Common causes of third party liability losses can be traced back to inadequate contracts signed by restaurant management with their vendors. Even with legal counsel involvement, it is common to miss the fine print in the insurance language that ties the two parties together. Your insurance advisor should be reviewing your contracts to ensure that your liability is contractually transferred to the hired vendor for damages they cause.
Contractual risk transfer is a way to share the risk so that restaurateurs are not left paying a claim for a problem caused by one of their vendors. It promotes a more equitable shouldering of the risk so that those responsible for it bear it. While procuring insurance for the business is a very common and straightforward way to contractually transfer the financial burden of risk, insurance alone is not enough to properly protect your interests.
Knowing about this sort of indemnification is one thing but understanding the nuances is another. Restaurant owners and managers should be wary of options that might be offered up under the guise of contractual risk transfer that can present significant exposure to the business.
Here are three of the most common so you know to avoid them:
Certificates of Insurance: Too many are fooled into thinking a Certificate of Insurance (COI) is a form of risk transfer.
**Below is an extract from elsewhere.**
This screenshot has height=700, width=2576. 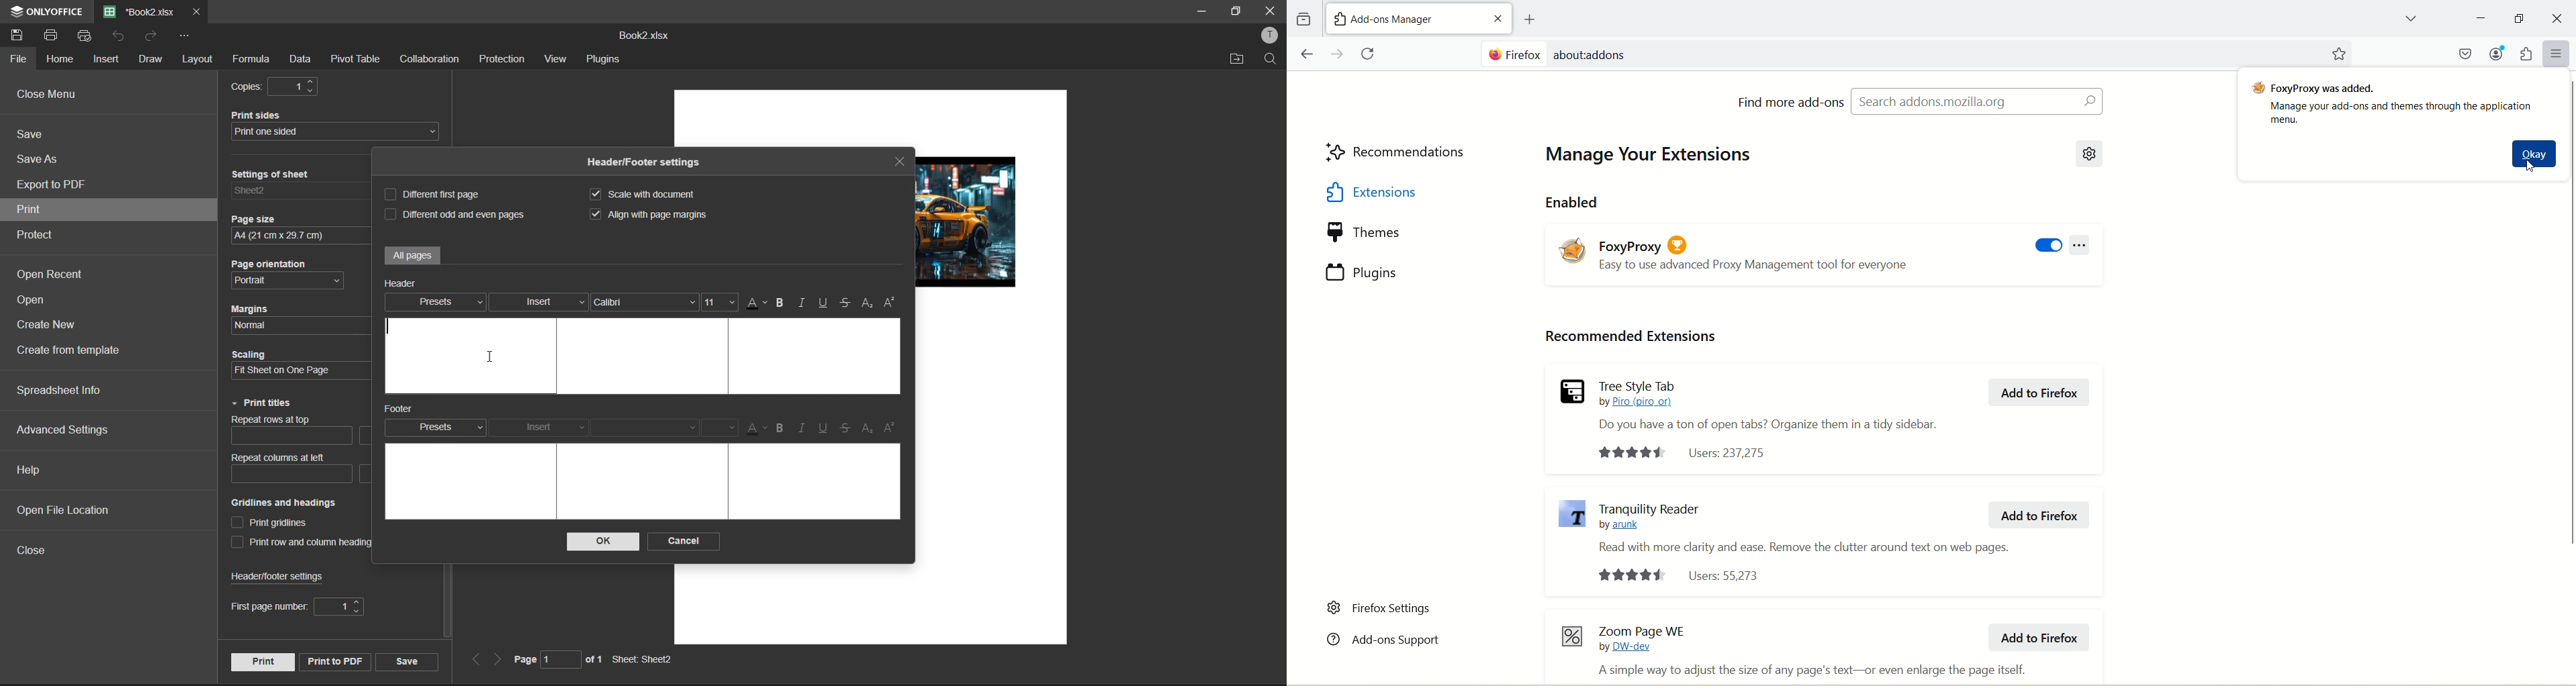 What do you see at coordinates (108, 60) in the screenshot?
I see `insert` at bounding box center [108, 60].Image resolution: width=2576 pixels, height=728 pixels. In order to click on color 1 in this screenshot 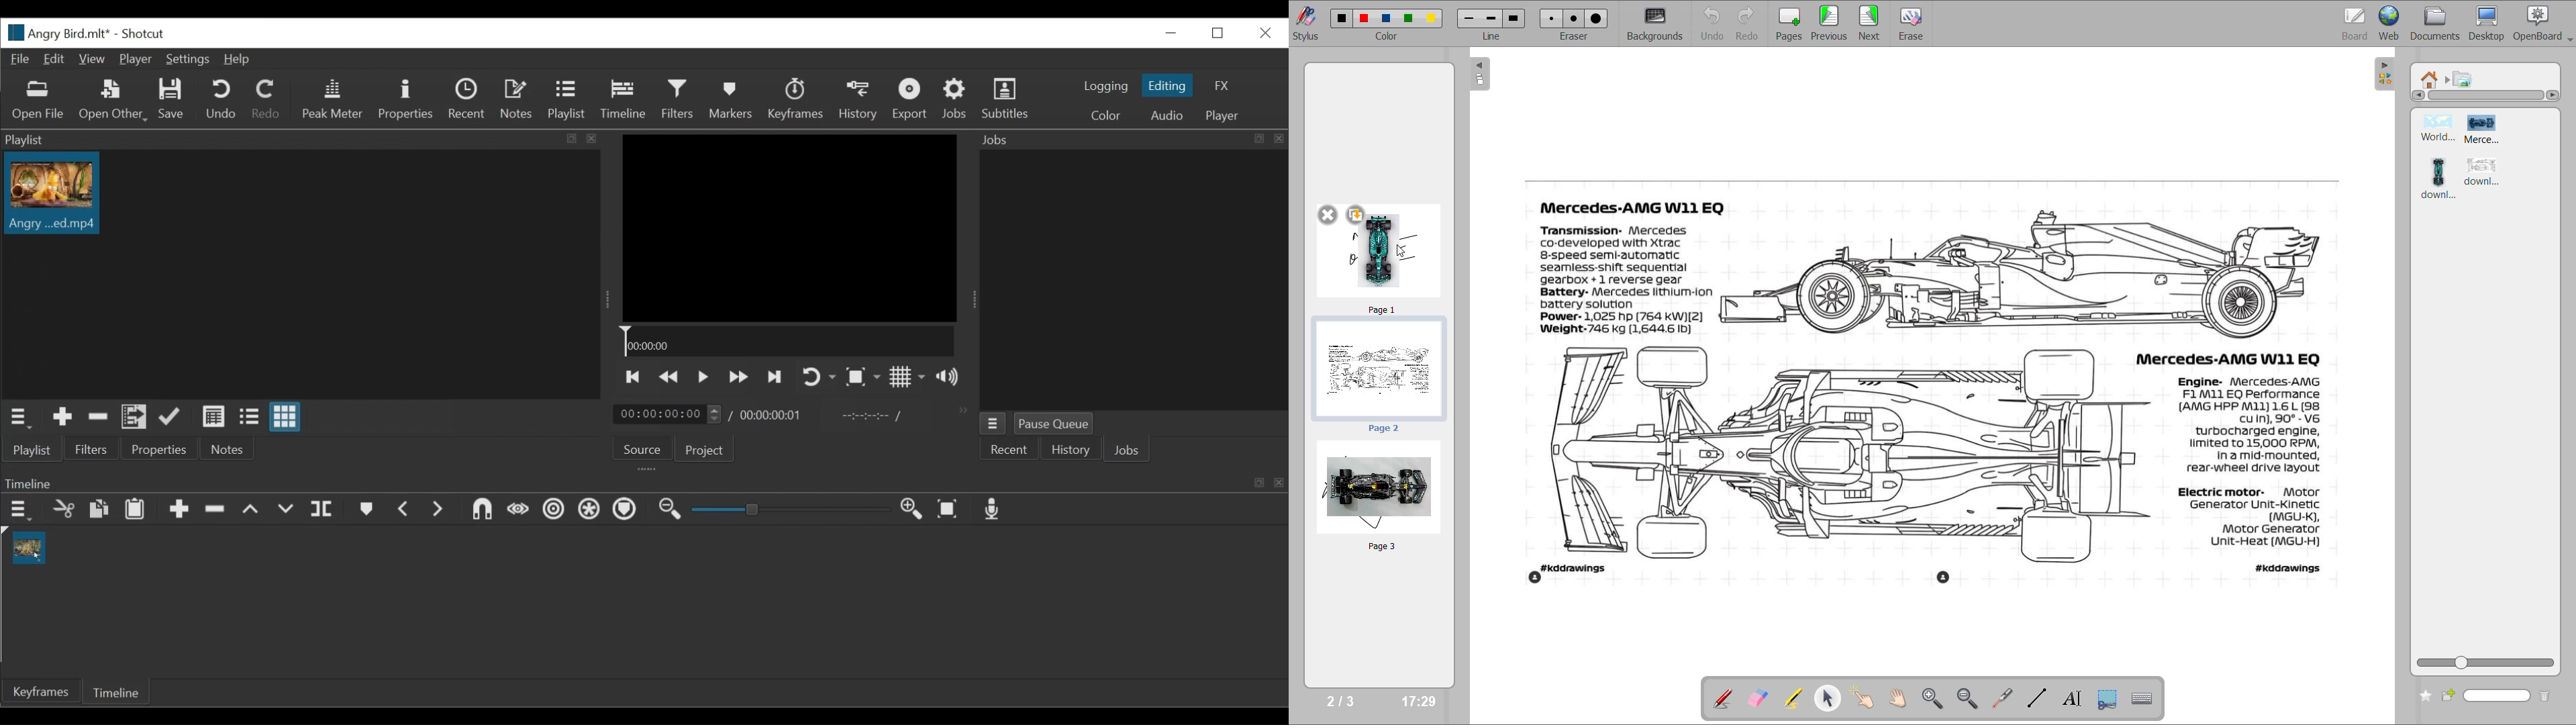, I will do `click(1340, 17)`.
But it really is only a document that serves as a “snapshot in time,” showing insurance coverage. Here are some of the problems with trusting it:
- It’s too easy to create fraudulent COIs with today’s technology,
- The policy that the COI certifies could be cancelled tomorrow,
- If there is no additional insured endorsement, the certificate holder does not have to be notified of policy cancellation.
Even if the COI is accurate, as many are, the underlying policies could have severely limiting exclusions. As some unethical vendors and insurance brokers have been known to buy such policies to reduce costs, it’s smart to ask for the actual policies to review. And some insurers are known for selling such bare bones policies that exclude the most significant exposures.
Additional Insured Endorsements: When a COI is issued, an Additional Insured Endorsement (AI) adds a layer of protection as it affords the certificate holder coverage under the policy, albeit with restrictions. Despite a benefit in that it provides written notification if the policy’s cancelled, the AI has pitfalls to be aware of. The biggest:
- It may not be enforceable if there is no written contract.
- The AI is worthless if claims aren’t covered due to exclusions in the underlying policy.
- Even if the AI functions as intended, a vendor’s limits may be inadequate for the full extent of the loss.
Written Contracts: A written contract can provide significant protections, beyond insurance, but contracts are not without their own limitations. Consider the issues:
- It may not include insurance provisions, or the insurance provisions provided may not be adequate for some types of work.
- Many written agreements lack an indemnification clause (also known as a hold harmless agreement). This is important to prevent the other party from taking legal action against you for something that party caused.
- It may be deemed unenforceable in a court of law. The written contract is in a stronger position if accompanied by a COI and an AI.
Your contractual risk transfer practices are critical to protect business from liabilities that you didn’t cause. Your best practice is to not go at it alone. Your insurance advisor plays a critical role in helping you manage your exposures. Even more critical is to have a legal counsel with expertise in the restaurant industry and legal precedents locally.